It's usually a multiple-choice question that determines whether the large model can get the multiple-choice question right.
image.png

Some classic discrimination methods:

  • HalEval: Given a question and the correct answer, design some instructions to allow GPT-4 to generate text with hallucinations, construct a similar multiple-choice question, screen out texts with high difficulty hallucinations through the model, and mark the text with hallucinations through manual annotation methods interval. When evaluating the factuality of the large model, design prompts to allow the large model to select the correct answer from all options, or directly let the large model determine whether a given generated result is consistent with the facts. Reference blog: HaluEval: A Large-Scale Hallucination Evaluation Benchmark for Large Language Models_China Normal University Data Institute·Wang Jianing's Blog-CSDN Blog
  • FACTOR: Similar to a multiple choice, it determines whether the likelihood given by the large model for the correct option is the greatest;
  • TruthfulQA: also provides multiple choice mode;

The following table shows several evaluation benchmark methods:
image.png

  • QA: Design some questions, let the large model generate them, and then score them through manual or automatic evaluation methods. Typical representative: TruthfulQA;
  • Task instructions: Design some instructions to let the large model generate results; typical representative: HalEval
  • Completion class: Give some prefix, let the large model be generated, and determine whether the generated content conforms to the facts and whether it conflicts with the prefix. Typical representative: FACTOR

There are usually two types of evaluation indicators:
(1) Manual evaluation,
which usually involves training annotators. When given a question and a candidate answer, the annotator is asked to score the candidate answer based on specific requirements. Typical representatives: TruthfulQA, FactScore.
However, manual evaluation methods are biased and costly.
(2) Model-based automatic evaluation
usually involves training a scoring model based on a constructed evaluation benchmark.

  • TruthfulQA: On hundreds of design annotation benchmarks, GPT-3-6.7B is used to train a two-classification model GPT-Judge. The accuracy of this two-classification model can reach 90 to 96% accuracy. Therefore, when a New questions and candidate answers can be given factual scores more accurately.
  • AlignScore: An Align function is proposed to determine whether the content generated by the large model is factually consistent with the input content.
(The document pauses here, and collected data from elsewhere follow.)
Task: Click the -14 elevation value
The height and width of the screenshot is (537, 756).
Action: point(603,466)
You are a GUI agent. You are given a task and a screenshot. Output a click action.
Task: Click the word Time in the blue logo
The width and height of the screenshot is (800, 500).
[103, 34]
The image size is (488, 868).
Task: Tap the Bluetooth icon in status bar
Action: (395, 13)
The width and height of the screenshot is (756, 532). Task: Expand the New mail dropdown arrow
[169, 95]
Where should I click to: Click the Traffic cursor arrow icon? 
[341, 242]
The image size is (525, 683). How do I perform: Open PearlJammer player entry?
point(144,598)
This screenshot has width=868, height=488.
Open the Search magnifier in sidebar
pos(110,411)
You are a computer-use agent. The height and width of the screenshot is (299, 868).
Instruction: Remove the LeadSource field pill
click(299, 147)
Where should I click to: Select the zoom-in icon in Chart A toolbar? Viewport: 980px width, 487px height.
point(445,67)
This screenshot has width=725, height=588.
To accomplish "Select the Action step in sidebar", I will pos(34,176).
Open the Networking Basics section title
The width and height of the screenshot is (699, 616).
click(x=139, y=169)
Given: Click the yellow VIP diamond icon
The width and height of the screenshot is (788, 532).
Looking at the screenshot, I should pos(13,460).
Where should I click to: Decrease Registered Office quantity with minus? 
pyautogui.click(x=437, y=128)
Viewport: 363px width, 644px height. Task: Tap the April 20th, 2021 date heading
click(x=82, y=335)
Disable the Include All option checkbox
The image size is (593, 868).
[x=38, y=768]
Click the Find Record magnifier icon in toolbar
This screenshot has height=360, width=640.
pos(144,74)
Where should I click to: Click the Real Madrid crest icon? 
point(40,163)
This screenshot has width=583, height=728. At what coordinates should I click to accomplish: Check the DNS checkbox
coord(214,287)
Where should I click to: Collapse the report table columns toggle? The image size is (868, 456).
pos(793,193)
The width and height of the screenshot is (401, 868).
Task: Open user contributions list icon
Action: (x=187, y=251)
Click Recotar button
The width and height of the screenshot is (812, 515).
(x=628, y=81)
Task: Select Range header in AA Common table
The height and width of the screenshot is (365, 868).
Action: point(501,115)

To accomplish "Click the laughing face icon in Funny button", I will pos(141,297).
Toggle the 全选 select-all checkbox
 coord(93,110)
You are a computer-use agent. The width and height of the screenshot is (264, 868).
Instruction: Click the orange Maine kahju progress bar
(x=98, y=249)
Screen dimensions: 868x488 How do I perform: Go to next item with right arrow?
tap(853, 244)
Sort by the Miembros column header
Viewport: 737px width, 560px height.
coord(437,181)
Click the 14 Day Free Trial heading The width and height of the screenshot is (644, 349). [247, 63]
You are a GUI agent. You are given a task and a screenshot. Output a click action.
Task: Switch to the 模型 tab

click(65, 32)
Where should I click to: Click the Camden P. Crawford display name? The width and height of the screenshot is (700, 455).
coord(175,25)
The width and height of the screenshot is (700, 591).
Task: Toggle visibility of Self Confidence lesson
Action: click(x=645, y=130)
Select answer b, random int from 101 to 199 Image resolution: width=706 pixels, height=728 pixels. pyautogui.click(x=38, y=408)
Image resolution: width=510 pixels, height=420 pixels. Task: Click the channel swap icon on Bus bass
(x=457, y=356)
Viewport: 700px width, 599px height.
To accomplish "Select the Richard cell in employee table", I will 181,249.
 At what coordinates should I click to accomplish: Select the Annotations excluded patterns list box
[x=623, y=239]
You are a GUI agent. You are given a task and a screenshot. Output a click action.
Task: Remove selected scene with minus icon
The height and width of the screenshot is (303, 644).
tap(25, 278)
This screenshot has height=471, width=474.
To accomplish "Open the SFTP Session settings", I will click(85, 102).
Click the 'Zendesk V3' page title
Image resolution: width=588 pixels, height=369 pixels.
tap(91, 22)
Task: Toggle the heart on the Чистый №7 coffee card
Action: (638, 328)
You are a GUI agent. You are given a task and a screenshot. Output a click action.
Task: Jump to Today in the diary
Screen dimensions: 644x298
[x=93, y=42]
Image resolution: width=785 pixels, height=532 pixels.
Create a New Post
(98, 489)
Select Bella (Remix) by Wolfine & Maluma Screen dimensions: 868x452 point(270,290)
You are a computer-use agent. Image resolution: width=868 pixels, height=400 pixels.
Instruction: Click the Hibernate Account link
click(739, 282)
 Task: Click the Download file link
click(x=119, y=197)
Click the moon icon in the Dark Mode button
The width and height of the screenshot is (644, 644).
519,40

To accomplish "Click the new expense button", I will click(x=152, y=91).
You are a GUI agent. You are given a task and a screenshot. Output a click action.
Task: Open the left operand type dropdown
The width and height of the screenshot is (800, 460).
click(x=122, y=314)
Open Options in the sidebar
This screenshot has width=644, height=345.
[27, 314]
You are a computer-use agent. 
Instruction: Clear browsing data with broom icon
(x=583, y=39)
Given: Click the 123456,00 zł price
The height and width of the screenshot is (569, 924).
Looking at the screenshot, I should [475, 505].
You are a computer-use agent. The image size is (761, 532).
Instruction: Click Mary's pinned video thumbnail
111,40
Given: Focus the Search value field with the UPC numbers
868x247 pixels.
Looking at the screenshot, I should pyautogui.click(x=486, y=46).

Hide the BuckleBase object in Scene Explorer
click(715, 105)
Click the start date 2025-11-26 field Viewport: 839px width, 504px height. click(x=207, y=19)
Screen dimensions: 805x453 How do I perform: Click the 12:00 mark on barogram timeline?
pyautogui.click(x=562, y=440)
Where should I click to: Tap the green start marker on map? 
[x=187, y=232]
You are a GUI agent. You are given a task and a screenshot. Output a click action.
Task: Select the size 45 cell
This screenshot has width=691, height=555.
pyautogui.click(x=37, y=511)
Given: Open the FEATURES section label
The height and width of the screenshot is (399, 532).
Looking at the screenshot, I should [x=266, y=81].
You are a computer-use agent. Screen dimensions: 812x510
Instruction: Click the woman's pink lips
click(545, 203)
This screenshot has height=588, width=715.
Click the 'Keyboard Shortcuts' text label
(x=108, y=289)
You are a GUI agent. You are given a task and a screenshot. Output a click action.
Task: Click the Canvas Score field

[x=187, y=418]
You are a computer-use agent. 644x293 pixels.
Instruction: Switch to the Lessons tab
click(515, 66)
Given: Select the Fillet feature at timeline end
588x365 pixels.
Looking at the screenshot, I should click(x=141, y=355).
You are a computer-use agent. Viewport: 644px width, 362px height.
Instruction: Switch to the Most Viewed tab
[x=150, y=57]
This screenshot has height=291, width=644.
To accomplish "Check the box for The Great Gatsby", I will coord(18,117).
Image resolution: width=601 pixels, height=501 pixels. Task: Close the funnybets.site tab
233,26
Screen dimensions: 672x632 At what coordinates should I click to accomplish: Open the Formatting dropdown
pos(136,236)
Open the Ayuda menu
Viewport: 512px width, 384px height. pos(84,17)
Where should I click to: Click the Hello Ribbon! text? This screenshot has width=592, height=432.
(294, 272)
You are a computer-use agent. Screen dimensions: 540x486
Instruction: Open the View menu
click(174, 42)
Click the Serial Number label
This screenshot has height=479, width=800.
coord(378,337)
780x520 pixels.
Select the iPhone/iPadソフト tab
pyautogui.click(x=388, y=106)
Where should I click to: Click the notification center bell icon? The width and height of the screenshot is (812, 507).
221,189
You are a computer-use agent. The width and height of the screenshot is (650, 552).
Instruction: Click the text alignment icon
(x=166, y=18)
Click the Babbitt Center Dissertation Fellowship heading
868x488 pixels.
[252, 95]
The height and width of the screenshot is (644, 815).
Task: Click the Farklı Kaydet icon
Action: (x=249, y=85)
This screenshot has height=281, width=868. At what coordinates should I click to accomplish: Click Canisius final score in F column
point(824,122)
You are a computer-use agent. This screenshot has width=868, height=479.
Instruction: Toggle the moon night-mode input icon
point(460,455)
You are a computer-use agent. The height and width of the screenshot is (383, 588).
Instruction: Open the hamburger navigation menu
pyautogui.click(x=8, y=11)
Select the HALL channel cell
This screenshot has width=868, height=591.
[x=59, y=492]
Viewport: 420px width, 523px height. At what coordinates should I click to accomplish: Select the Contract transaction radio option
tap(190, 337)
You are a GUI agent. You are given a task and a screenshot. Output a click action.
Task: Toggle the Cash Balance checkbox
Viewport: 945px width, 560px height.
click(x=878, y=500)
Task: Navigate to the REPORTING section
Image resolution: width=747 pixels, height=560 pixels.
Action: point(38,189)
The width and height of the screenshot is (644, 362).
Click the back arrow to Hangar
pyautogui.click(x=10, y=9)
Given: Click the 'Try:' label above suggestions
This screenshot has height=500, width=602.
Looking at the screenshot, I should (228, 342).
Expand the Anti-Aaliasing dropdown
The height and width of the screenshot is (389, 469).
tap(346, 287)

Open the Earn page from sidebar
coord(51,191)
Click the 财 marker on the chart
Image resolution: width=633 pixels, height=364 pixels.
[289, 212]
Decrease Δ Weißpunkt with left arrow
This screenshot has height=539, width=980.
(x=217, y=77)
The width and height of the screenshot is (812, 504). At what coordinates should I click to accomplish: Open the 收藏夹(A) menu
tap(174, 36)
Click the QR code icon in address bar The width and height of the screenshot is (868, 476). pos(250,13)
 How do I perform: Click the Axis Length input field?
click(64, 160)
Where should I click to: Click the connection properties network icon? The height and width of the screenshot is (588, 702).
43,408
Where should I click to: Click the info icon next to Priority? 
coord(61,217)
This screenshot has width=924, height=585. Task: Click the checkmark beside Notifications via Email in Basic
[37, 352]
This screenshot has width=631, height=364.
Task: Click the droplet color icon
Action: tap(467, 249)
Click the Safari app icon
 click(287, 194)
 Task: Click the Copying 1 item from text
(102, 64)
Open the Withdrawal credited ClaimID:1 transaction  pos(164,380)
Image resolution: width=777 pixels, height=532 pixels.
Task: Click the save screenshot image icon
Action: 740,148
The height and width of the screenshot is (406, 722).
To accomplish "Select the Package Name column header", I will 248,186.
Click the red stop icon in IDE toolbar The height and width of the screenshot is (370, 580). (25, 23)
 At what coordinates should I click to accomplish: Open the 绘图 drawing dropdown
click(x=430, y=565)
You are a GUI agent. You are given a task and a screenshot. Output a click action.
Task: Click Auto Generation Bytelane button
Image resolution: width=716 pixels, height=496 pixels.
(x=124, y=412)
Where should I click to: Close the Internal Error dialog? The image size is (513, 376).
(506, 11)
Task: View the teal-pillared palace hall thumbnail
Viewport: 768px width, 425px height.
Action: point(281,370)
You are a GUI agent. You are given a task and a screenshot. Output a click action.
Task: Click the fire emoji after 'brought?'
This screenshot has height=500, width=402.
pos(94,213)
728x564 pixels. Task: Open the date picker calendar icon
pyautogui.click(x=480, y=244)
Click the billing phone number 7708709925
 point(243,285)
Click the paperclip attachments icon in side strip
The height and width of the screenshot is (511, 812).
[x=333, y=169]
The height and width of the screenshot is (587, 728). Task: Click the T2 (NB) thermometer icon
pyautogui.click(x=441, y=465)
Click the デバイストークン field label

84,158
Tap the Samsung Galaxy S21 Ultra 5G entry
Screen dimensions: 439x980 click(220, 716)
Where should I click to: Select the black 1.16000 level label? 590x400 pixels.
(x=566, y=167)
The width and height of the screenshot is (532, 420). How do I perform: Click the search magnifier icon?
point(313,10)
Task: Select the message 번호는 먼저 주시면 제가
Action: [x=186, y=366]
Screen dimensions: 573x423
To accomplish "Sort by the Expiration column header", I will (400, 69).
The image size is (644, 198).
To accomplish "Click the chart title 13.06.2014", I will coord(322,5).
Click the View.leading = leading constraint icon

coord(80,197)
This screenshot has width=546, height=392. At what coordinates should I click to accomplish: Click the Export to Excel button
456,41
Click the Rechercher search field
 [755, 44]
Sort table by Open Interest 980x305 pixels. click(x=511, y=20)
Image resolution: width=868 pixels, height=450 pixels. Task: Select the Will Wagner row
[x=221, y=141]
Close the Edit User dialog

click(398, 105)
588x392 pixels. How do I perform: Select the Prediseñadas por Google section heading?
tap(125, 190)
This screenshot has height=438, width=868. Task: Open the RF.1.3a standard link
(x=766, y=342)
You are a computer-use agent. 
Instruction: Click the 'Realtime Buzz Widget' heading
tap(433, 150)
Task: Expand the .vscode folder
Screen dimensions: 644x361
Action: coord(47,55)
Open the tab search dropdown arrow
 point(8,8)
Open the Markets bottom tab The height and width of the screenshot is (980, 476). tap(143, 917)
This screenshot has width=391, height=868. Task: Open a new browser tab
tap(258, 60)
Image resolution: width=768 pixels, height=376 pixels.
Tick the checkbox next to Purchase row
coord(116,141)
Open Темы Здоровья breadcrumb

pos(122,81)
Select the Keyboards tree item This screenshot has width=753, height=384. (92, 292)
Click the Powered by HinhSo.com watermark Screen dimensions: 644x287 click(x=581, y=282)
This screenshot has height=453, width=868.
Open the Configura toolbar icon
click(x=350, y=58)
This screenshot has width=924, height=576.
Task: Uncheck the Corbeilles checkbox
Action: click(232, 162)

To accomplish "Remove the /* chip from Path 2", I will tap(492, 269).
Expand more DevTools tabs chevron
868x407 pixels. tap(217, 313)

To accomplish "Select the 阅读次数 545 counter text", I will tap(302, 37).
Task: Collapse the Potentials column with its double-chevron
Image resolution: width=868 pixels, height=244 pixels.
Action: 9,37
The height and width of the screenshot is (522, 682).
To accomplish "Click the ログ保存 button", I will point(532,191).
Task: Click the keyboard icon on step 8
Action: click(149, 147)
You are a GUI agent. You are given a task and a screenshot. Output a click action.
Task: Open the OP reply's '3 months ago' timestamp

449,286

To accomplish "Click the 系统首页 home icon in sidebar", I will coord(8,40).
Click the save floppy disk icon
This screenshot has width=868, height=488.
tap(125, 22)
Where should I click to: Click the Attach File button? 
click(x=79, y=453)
It trains a two-classification model from a large number of NLI, QA, paraphrasing and other tasks to determine whether there is an implication relationship between two texts;
  • FactScore: When given a question and the answer generated by a large model. First, use a general T5 model as a retriever to retrieve relevant knowledge based on the question. Secondly, use an LLaMA-65B model to determine whether the answers generated by the large model are factual based on the retrieved knowledge. Finally, F1 and error rate are used to judge the reliability of this evaluation method, and correlation analysis with human evaluation is performed.
  • Self-contradictory: Let the large model generate a question twice, and use a ChatGPT to determine whether the two generated contents conflict.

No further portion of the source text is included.